Stored records:
———
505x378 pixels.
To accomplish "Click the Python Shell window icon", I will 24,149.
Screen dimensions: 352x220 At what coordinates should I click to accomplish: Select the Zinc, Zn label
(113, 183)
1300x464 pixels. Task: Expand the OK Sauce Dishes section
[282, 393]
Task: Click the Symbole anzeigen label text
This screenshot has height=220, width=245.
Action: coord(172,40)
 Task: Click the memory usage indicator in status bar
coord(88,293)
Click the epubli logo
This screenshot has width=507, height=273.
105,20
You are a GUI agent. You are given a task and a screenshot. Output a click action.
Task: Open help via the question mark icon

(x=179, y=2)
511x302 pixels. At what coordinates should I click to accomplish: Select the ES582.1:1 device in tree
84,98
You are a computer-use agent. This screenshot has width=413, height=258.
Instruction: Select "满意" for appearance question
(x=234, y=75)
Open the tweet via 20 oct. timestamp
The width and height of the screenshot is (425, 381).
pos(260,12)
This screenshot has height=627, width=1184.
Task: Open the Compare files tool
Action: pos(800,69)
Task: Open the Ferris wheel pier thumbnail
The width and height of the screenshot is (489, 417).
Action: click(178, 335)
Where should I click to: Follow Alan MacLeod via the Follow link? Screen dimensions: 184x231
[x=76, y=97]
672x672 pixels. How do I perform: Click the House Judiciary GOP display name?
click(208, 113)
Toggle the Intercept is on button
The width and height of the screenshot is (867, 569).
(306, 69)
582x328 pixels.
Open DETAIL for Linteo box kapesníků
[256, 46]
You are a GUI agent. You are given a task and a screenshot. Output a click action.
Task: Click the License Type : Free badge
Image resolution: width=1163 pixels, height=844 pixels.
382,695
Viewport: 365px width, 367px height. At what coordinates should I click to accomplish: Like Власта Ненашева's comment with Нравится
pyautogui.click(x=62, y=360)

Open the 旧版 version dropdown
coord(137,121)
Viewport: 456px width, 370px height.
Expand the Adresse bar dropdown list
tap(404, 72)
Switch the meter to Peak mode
———
What you write should match, character for character, the lines from the one with "Open DETAIL for Linteo box kapesníků" to the end of the data, both included.

Open DETAIL for Linteo box kapesníků
[256, 46]
You are a GUI agent. You are given a task and a screenshot. Output a click action.
Task: Click the License Type : Free badge
Image resolution: width=1163 pixels, height=844 pixels.
382,695
Viewport: 365px width, 367px height. At what coordinates should I click to accomplish: Like Власта Ненашева's comment with Нравится
pyautogui.click(x=62, y=360)

Open the 旧版 version dropdown
coord(137,121)
Viewport: 456px width, 370px height.
Expand the Adresse bar dropdown list
tap(404, 72)
Switch the meter to Peak mode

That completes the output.